__WHAT TO PRODUCE__
Copy all of the items below word for word, keeping every line unchanged.

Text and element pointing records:
---

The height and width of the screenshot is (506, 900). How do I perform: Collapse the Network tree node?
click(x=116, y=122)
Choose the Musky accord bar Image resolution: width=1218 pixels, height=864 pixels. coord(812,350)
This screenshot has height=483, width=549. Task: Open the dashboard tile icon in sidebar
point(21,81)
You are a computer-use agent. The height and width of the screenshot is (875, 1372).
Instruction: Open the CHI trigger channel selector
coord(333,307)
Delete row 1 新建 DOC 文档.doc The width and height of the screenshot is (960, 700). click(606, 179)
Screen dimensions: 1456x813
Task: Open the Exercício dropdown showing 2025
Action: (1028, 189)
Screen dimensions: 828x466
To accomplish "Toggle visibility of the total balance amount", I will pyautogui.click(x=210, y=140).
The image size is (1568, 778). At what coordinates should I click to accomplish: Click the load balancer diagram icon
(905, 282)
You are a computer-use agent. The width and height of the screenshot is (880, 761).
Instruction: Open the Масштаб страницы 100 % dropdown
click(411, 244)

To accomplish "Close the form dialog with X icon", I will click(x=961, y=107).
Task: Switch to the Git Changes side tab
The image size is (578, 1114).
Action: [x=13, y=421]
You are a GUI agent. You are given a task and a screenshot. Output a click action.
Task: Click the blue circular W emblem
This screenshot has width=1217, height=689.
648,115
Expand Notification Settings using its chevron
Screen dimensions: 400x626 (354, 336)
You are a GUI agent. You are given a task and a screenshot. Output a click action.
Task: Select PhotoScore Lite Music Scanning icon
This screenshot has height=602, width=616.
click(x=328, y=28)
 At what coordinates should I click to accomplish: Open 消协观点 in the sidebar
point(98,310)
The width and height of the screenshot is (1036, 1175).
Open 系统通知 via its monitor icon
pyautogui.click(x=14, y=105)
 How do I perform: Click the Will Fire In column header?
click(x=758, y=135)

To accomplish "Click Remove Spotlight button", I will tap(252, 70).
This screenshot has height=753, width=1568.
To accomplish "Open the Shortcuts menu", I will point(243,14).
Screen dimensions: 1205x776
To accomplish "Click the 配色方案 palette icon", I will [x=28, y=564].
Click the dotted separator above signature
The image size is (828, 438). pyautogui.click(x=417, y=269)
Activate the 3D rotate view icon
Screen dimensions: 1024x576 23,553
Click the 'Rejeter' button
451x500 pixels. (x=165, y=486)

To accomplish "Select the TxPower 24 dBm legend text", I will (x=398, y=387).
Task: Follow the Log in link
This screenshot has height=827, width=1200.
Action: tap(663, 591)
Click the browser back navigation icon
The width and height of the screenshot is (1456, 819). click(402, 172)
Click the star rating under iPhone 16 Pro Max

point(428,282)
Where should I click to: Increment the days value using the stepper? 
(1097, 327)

---

__RESULT OF THIS EXERCISE__
The height and width of the screenshot is (506, 900). How do I perform: Collapse the Network tree node?
click(x=116, y=122)
Choose the Musky accord bar Image resolution: width=1218 pixels, height=864 pixels. coord(812,350)
This screenshot has height=483, width=549. Task: Open the dashboard tile icon in sidebar
point(21,81)
You are a computer-use agent. The height and width of the screenshot is (875, 1372).
Instruction: Open the CHI trigger channel selector
coord(333,307)
Delete row 1 新建 DOC 文档.doc The width and height of the screenshot is (960, 700). click(606, 179)
Screen dimensions: 1456x813
Task: Open the Exercício dropdown showing 2025
Action: (1028, 189)
Screen dimensions: 828x466
To accomplish "Toggle visibility of the total balance amount", I will pyautogui.click(x=210, y=140).
The image size is (1568, 778). At what coordinates should I click to accomplish: Click the load balancer diagram icon
(905, 282)
You are a computer-use agent. The width and height of the screenshot is (880, 761).
Instruction: Open the Масштаб страницы 100 % dropdown
click(411, 244)

To accomplish "Close the form dialog with X icon", I will click(x=961, y=107).
Task: Switch to the Git Changes side tab
The image size is (578, 1114).
Action: [x=13, y=421]
You are a GUI agent. You are given a task and a screenshot. Output a click action.
Task: Click the blue circular W emblem
This screenshot has width=1217, height=689.
648,115
Expand Notification Settings using its chevron
Screen dimensions: 400x626 (354, 336)
You are a GUI agent. You are given a task and a screenshot. Output a click action.
Task: Select PhotoScore Lite Music Scanning icon
This screenshot has height=602, width=616.
click(x=328, y=28)
 At what coordinates should I click to accomplish: Open 消协观点 in the sidebar
point(98,310)
The width and height of the screenshot is (1036, 1175).
Open 系统通知 via its monitor icon
pyautogui.click(x=14, y=105)
 How do I perform: Click the Will Fire In column header?
click(x=758, y=135)

To accomplish "Click Remove Spotlight button", I will tap(252, 70).
This screenshot has height=753, width=1568.
To accomplish "Open the Shortcuts menu", I will point(243,14).
Screen dimensions: 1205x776
To accomplish "Click the 配色方案 palette icon", I will [x=28, y=564].
Click the dotted separator above signature
The image size is (828, 438). pyautogui.click(x=417, y=269)
Activate the 3D rotate view icon
Screen dimensions: 1024x576 23,553
Click the 'Rejeter' button
451x500 pixels. (x=165, y=486)

To accomplish "Select the TxPower 24 dBm legend text", I will (x=398, y=387).
Task: Follow the Log in link
This screenshot has height=827, width=1200.
Action: tap(663, 591)
Click the browser back navigation icon
The width and height of the screenshot is (1456, 819). click(402, 172)
Click the star rating under iPhone 16 Pro Max

point(428,282)
Where should I click to: Increment the days value using the stepper? 
(1097, 327)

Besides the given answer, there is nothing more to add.